The girls shook their heads.
"It is a forest near Jamesburg about twenty-five miles from here. How would you young women enjoy spending your vacations in a camp in the woods, living in tents and----"
"Really truly tentth?" interrupted Tommy.
"Yes, dear. Real tents and campfires and all that sort of thing, right in the heart of the Pocono Woods, miles and miles from civilization."
"Are there any thnaketh there?" questioned Grace apprehensively.
"No, no snakes."
"Mothquitoeth?"
"There may be a few mosquitoes. I cannot say as to that. But it is a lovely spot. This camp," Miss Elting went on to say, "is for young girls and young women, and is part of the Camp Girls' Association, a large and growing organization. You will find a great many other young women there and you will, while there, be in charge of a guardian."
"Guardian!" interrupted Grace. "My father ith my guardian."
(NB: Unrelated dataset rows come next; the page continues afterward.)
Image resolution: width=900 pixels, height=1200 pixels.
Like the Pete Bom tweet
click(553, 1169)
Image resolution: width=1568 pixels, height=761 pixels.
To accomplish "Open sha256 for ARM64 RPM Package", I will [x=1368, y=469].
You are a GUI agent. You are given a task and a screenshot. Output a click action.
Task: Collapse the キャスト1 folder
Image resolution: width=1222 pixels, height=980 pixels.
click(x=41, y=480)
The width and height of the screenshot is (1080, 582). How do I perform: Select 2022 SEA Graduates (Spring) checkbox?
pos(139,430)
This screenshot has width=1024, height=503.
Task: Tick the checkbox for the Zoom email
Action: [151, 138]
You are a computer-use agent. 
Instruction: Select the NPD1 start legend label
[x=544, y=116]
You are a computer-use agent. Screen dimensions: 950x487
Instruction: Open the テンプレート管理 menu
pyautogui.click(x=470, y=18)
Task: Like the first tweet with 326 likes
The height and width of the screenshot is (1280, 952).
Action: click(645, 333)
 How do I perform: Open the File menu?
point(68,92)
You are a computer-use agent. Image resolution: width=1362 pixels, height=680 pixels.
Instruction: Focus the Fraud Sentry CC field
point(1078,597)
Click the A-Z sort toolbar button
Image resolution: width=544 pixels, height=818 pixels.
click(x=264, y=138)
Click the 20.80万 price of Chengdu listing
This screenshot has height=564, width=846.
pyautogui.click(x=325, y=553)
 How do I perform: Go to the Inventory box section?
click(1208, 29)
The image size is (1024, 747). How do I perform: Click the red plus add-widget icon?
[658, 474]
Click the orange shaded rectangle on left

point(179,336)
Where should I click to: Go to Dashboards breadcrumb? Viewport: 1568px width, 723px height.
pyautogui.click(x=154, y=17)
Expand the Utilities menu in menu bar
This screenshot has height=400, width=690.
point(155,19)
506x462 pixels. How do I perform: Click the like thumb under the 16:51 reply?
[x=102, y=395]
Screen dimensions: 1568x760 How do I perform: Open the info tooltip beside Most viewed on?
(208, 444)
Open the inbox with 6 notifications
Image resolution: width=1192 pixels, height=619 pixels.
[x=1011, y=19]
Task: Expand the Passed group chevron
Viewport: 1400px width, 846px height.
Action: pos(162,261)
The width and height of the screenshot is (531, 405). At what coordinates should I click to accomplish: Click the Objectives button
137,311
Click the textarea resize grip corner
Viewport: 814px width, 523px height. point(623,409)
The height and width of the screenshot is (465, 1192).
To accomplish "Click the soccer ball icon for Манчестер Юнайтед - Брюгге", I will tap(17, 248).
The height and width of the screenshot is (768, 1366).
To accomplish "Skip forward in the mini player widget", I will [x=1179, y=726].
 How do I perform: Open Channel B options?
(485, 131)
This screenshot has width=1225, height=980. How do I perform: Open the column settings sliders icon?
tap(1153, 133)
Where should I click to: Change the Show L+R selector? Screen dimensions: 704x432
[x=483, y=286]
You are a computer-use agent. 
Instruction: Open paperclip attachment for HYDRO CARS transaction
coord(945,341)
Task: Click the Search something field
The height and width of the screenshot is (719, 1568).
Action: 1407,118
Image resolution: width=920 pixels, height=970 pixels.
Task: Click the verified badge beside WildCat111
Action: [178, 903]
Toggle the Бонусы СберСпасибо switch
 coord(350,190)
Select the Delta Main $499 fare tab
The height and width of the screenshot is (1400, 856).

"Oh, I don't mean that sort of a guardian," answered Miss Elting with a bright smile. "The guardians are merely the women who take charge of the girls during their stay in camp. I am to be one of them this summer. I had planned to take you four girls there after the close of school, but did not think it advisable to speak of my plans until they were more fully developed and all arrangements completed. Now what do you think of it?"